Our Operators provide a vital service in the safe, efficient and effective provision of services to our Communities.
They are responsible for the day-to-day operation of vast, complex treatment and reticulation networks, many of which are aged with configuration, function and design less well understood due to the loss of institutional knowledge over time.
Even newly created infrastructure, while supported with high-quality design documentation suffers from a loss of energy in the development of operational guidance.
All too often Operators are left to manage infrastructure through the interpretation of plans and documents whose primary aim was to support contractual engagements and construction, and this is often for our most critical and complex infrastructure.
The lack of dedicated Operator-focused support documentation inhibits understanding and erodes confidence in operational decision-making.
Further, operational information is often collected by the Operators and fed to systems with little in the way of feedback to enhance operational decision making.
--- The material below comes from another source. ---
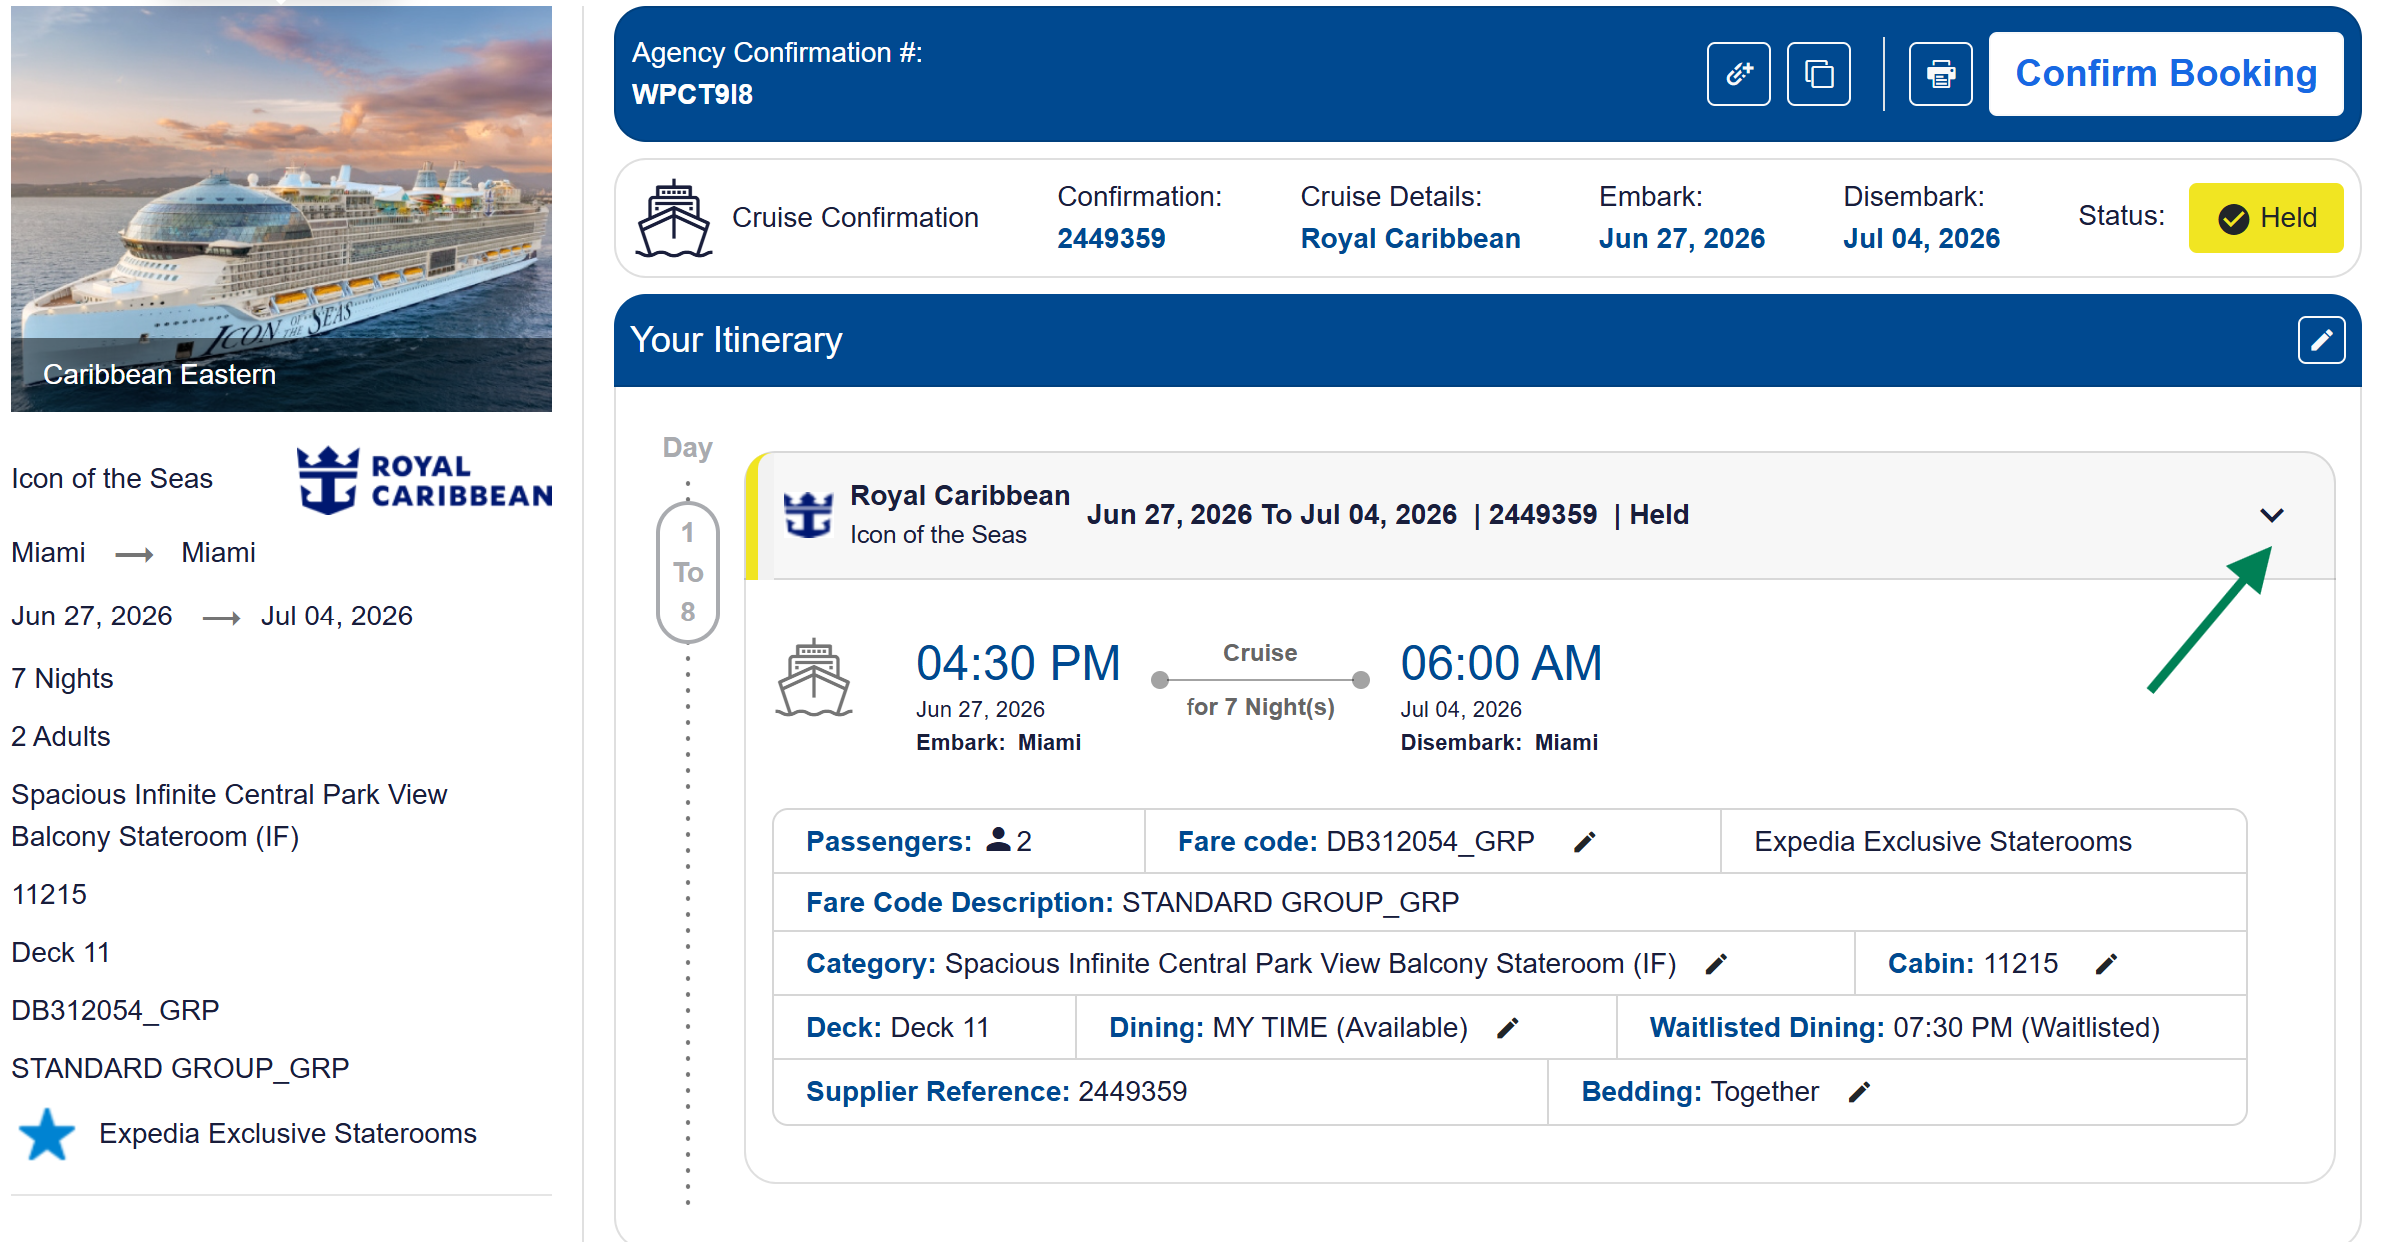This screenshot has height=1242, width=2391.
Task: Edit the Fare code with pencil icon
Action: click(x=1585, y=842)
This one-way flow of information does little to empower Operator decision-making.
Even the best-intended documents often have too broad an audience to offer maximum operational value; Water Safety Plans, for example, have developed into such vast multi-page documents with great depth of detail as to be at risk of losing their operational effectiveness.
The development of short, sharp and concise Critical Control Point documentation is perhaps the perfect indication of how far support has moved from what is operationally required.
We have had great success working with Waitaki District to seek to find better ways to support their Operators through the development of Operator-centric tools and documentation.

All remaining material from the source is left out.